Nothing but the lines from the one containing "Task: Click document" through the last line of the data below should be returned, each exactly as it stands, pictures excluded.

- Opening Delimiter -

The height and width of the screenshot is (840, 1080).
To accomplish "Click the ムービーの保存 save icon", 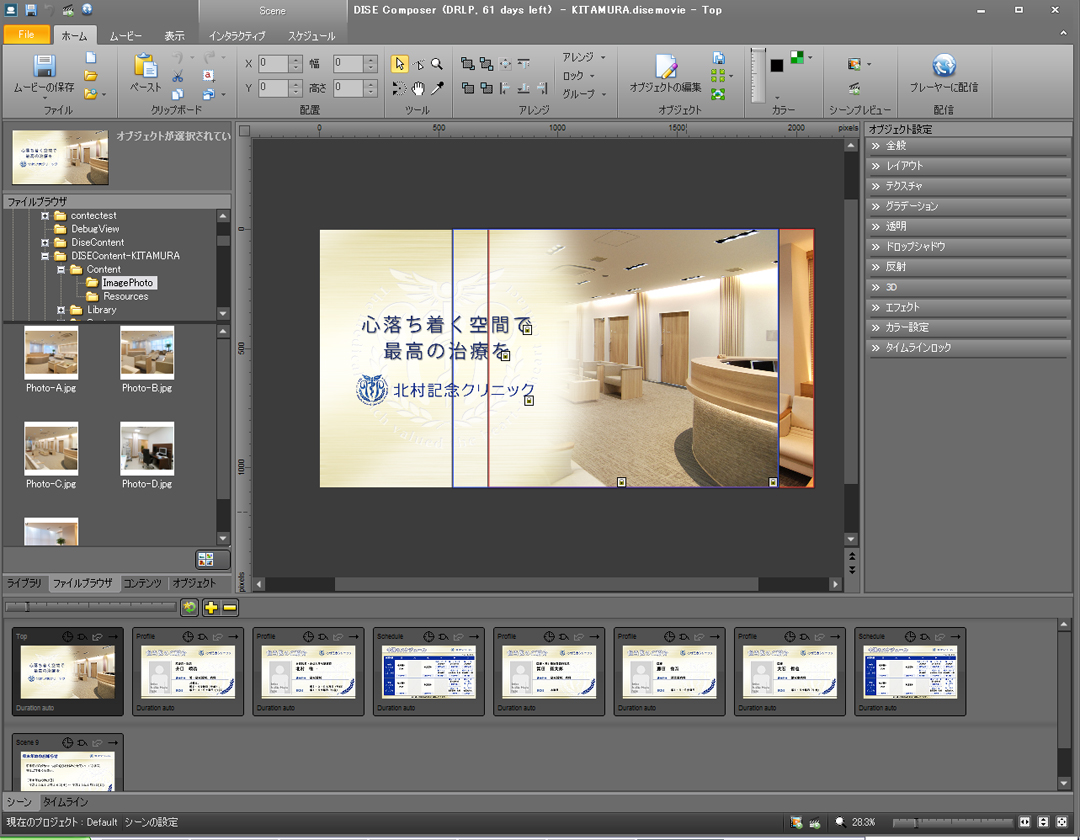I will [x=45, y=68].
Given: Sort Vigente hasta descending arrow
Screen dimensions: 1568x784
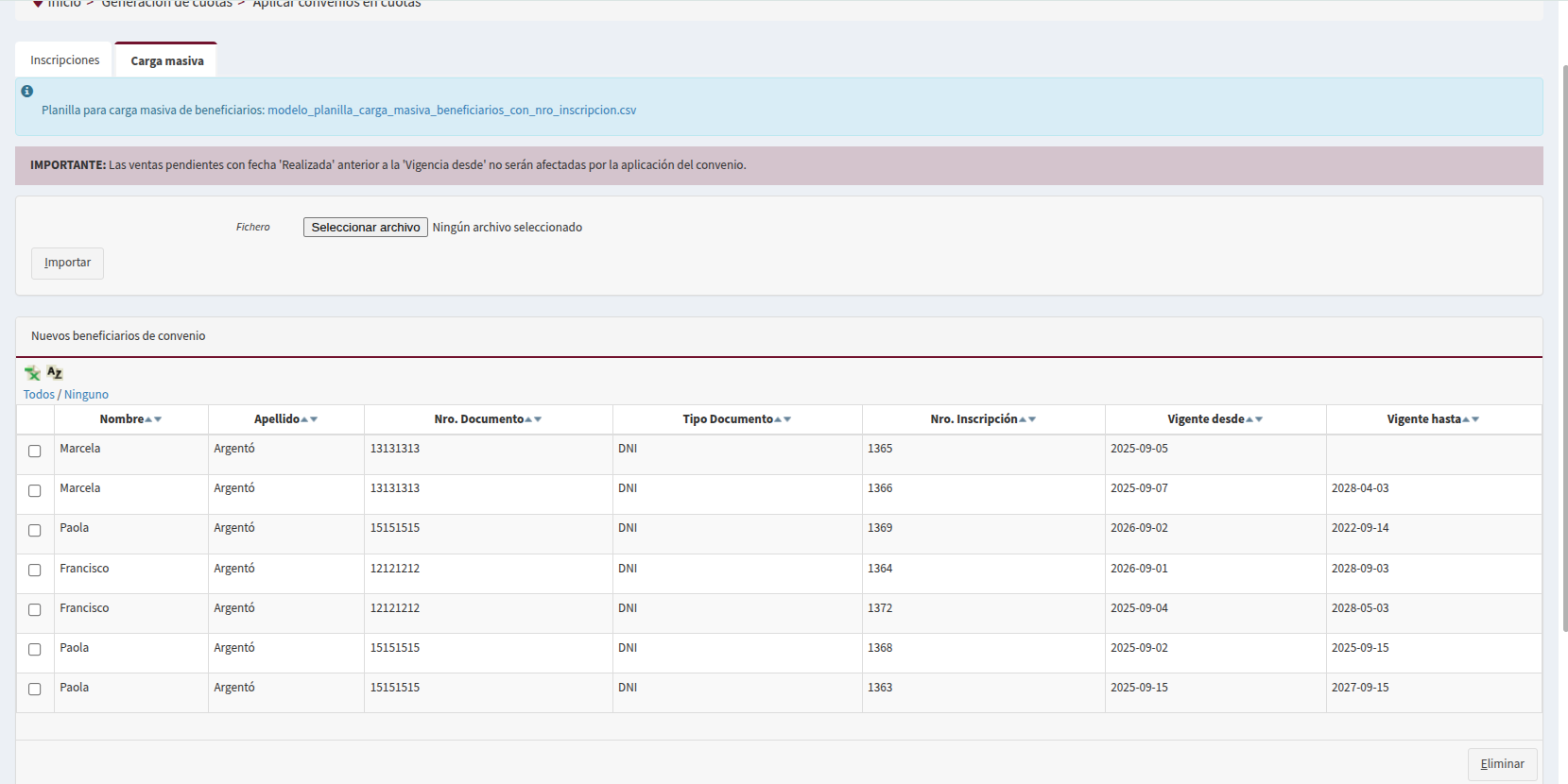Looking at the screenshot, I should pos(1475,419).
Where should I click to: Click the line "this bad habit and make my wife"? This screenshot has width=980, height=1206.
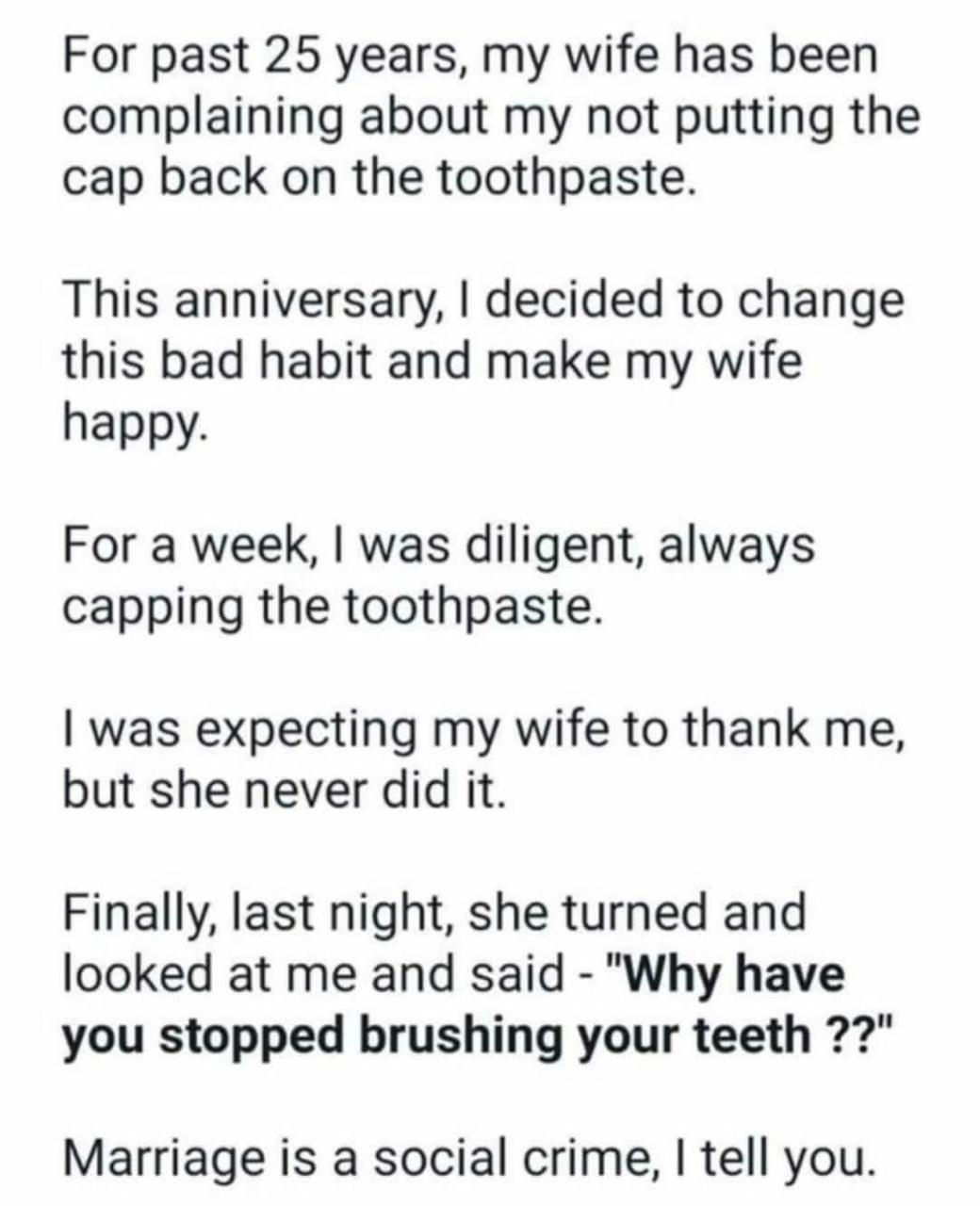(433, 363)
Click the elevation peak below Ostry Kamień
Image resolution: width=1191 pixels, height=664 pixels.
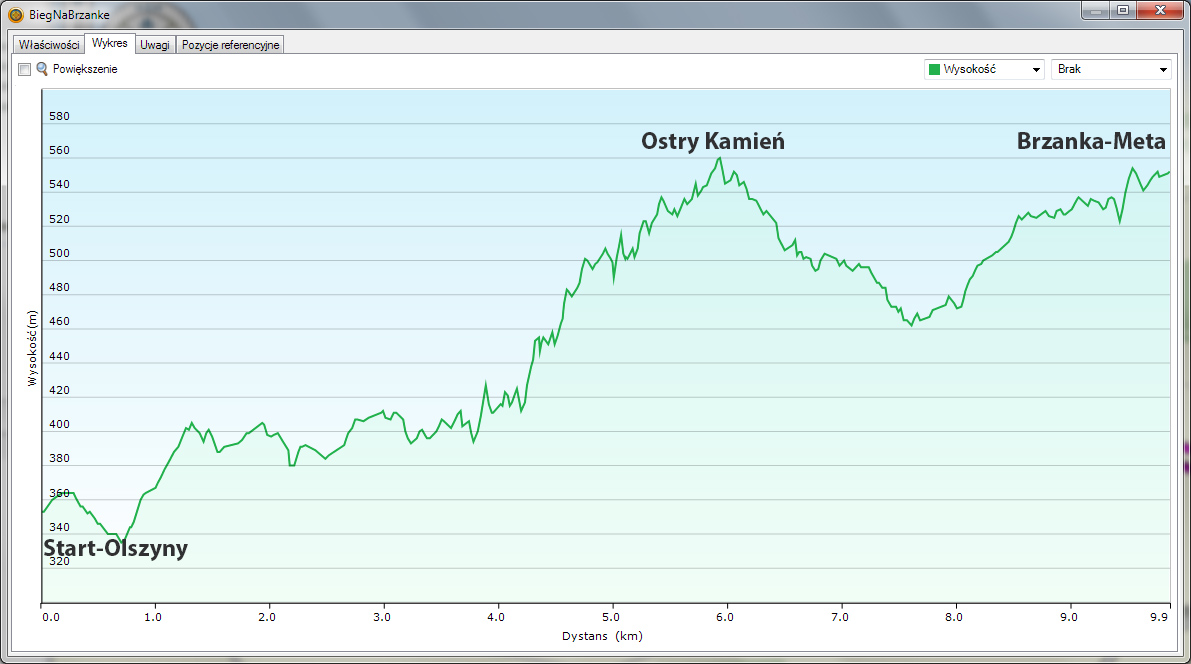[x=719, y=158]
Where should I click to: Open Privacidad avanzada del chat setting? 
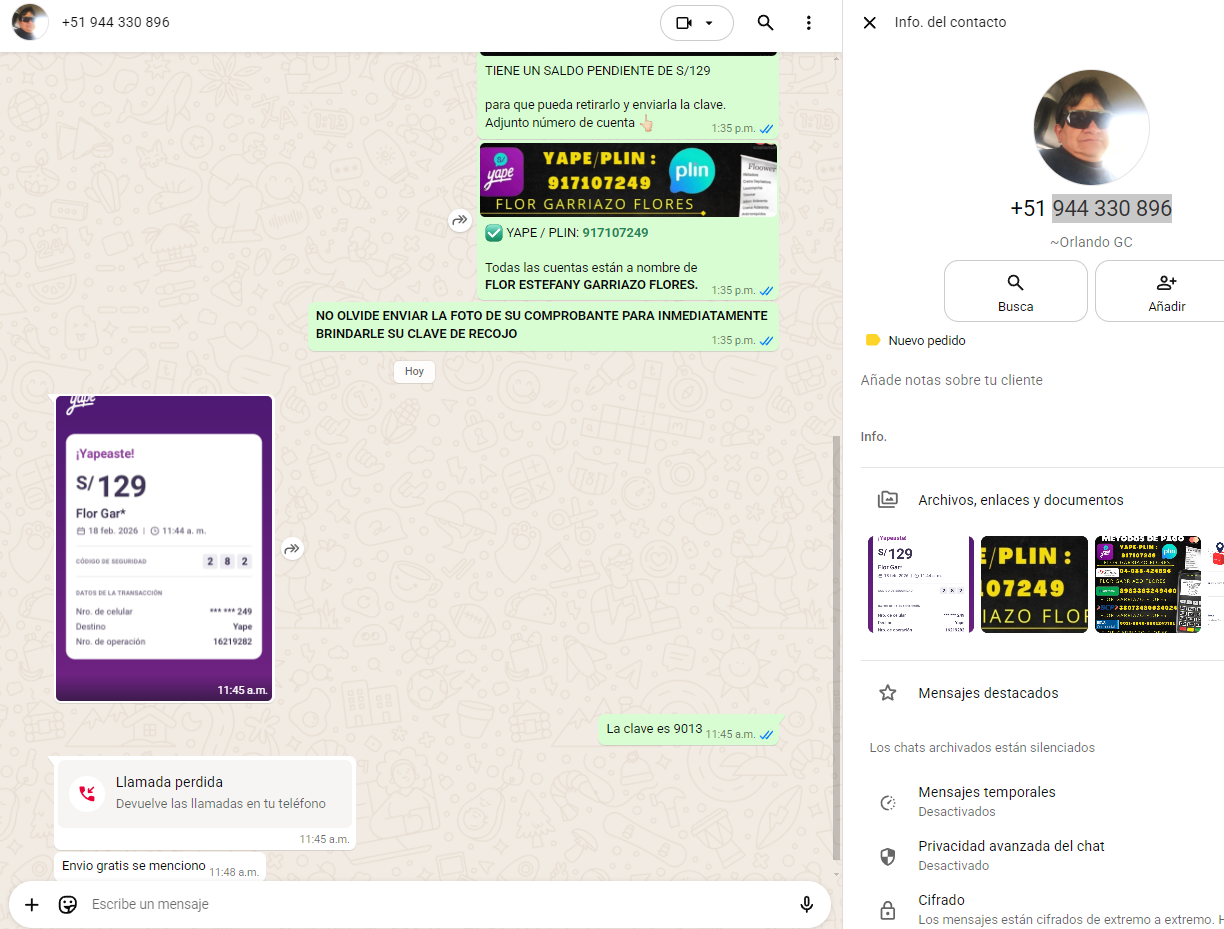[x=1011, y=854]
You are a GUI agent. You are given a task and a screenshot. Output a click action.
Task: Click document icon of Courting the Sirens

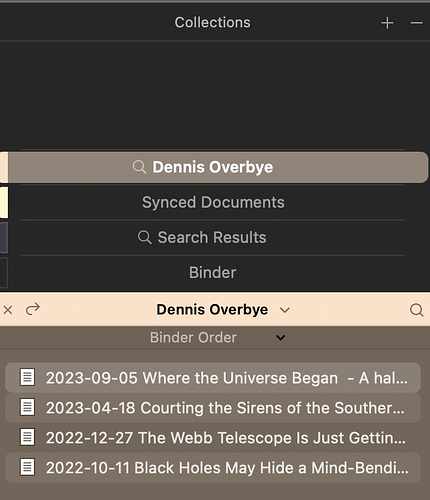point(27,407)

- Closing Delimiter -

FINISHED EXERCISE:
Task: Click document icon of Courting the Sirens

point(27,407)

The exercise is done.